In many organisms, Ku has additional functions at telomeres in addition to its role in DNA repair.
Unresolved double stranded breaks (DSB) in DNA lead to chromosomal abnormalities and associated pathologies, like cancer. Through the many years of evolution, cells have survived because of 2 main repair pathways. NHEJ involving Ku, DNApk, and DNA ligase 4 complex, repairs the DSB with high fidelity at the site of damage, without needing the matching sequence. The other is called homologous recombination (HR) because it does involve the use of the homologous sequence of DNA. The multifunctional protein complex that initiates HR is composed of Mre11-Rad50-Nbs1 (MRN) which detects DSB, and activates the ATM checkpoint kinase. Recently it was shown that maintaining Mre11 endonuclease activity is important cell survival but does not impair MRN's ability to recruit the necessary downstream factors to complete repair .
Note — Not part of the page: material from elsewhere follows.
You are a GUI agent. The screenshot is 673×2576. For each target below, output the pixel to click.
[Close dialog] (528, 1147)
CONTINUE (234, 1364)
Here is the abstract of the crystal structure of Ku heterodimer bound to DNA (ref. 2 link).
Structure of the Ku heterodimer bound to DNA and its implications for double-strand break repair. Walker JR, Corpina RA, Goldberg J. Cellular Biochemistry and Biophysics Program, Memorial Sloan-Kettering Cancer Center, New York, New York 10021, USA. The Ku heterodimer (Ku70 and Ku80 subunits) contributes to genomic integrity through its ability to bind DNA double-strand breaks and facilitate repair by the non-homologous end-joining pathway. The crystal structure of the human Ku heterodimer was determined both alone and bound to a 55-nucleotide DNA element at 2.7 and 2.5 A resolution, respectively. Ku70 and Ku80 share a common topology and form a dyad-symmetrical molecule with a preformed ring that encircles duplex DNA. The binding site can cradle two full turns of DNA while encircling only the central 3-4 base pairs (bp). Ku makes no contacts with DNA bases and few with the sugar-phosphate backbone, but it fits sterically to major and minor groove contours so as to position the DNA helix in a defined path through the protein ring. These features seem well designed to structurally support broken DNA ends and to bring the DNA helix into phase across the junction during end processing and ligation.